◆ About this exercise: Reproduce the entries exactly.

◆ Provided records:
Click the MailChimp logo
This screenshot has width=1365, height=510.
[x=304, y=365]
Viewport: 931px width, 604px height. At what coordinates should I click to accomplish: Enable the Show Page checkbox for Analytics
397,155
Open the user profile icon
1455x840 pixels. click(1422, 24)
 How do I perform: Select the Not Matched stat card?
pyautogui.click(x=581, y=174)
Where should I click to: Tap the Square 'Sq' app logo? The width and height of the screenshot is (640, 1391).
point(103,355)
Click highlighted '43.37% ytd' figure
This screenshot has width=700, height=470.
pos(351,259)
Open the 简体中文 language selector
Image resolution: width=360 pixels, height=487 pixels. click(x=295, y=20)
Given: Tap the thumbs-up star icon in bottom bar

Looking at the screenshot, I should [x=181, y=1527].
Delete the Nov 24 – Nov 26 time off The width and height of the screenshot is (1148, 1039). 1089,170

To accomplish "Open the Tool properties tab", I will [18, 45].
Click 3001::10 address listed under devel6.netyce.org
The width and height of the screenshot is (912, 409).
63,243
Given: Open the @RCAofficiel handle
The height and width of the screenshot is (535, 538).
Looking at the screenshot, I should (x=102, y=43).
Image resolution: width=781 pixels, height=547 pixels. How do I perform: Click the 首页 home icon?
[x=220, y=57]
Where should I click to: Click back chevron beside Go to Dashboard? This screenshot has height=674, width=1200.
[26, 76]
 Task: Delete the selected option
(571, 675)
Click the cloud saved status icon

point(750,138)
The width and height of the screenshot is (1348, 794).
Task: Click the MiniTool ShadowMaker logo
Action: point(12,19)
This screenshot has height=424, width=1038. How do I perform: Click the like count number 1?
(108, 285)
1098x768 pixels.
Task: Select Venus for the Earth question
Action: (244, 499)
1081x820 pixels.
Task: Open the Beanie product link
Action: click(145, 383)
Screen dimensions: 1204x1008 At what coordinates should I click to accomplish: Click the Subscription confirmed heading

◆ Answer for this exercise:
Click the MailChimp logo
This screenshot has width=1365, height=510.
[x=304, y=365]
Viewport: 931px width, 604px height. At what coordinates should I click to accomplish: Enable the Show Page checkbox for Analytics
397,155
Open the user profile icon
1455x840 pixels. click(1422, 24)
 How do I perform: Select the Not Matched stat card?
pyautogui.click(x=581, y=174)
Where should I click to: Tap the Square 'Sq' app logo? The width and height of the screenshot is (640, 1391).
point(103,355)
Click highlighted '43.37% ytd' figure
This screenshot has width=700, height=470.
pos(351,259)
Open the 简体中文 language selector
Image resolution: width=360 pixels, height=487 pixels. click(x=295, y=20)
Given: Tap the thumbs-up star icon in bottom bar

Looking at the screenshot, I should [x=181, y=1527].
Delete the Nov 24 – Nov 26 time off The width and height of the screenshot is (1148, 1039). 1089,170

To accomplish "Open the Tool properties tab", I will [18, 45].
Click 3001::10 address listed under devel6.netyce.org
The width and height of the screenshot is (912, 409).
63,243
Given: Open the @RCAofficiel handle
The height and width of the screenshot is (535, 538).
Looking at the screenshot, I should (x=102, y=43).
Image resolution: width=781 pixels, height=547 pixels. How do I perform: Click the 首页 home icon?
[x=220, y=57]
Where should I click to: Click back chevron beside Go to Dashboard? This screenshot has height=674, width=1200.
[26, 76]
 Task: Delete the selected option
(571, 675)
Click the cloud saved status icon

point(750,138)
The width and height of the screenshot is (1348, 794).
Task: Click the MiniTool ShadowMaker logo
Action: point(12,19)
This screenshot has height=424, width=1038. How do I perform: Click the like count number 1?
(108, 285)
1098x768 pixels.
Task: Select Venus for the Earth question
Action: (244, 499)
1081x820 pixels.
Task: Open the Beanie product link
Action: click(145, 383)
Screen dimensions: 1204x1008 At what coordinates should I click to accomplish: Click the Subscription confirmed heading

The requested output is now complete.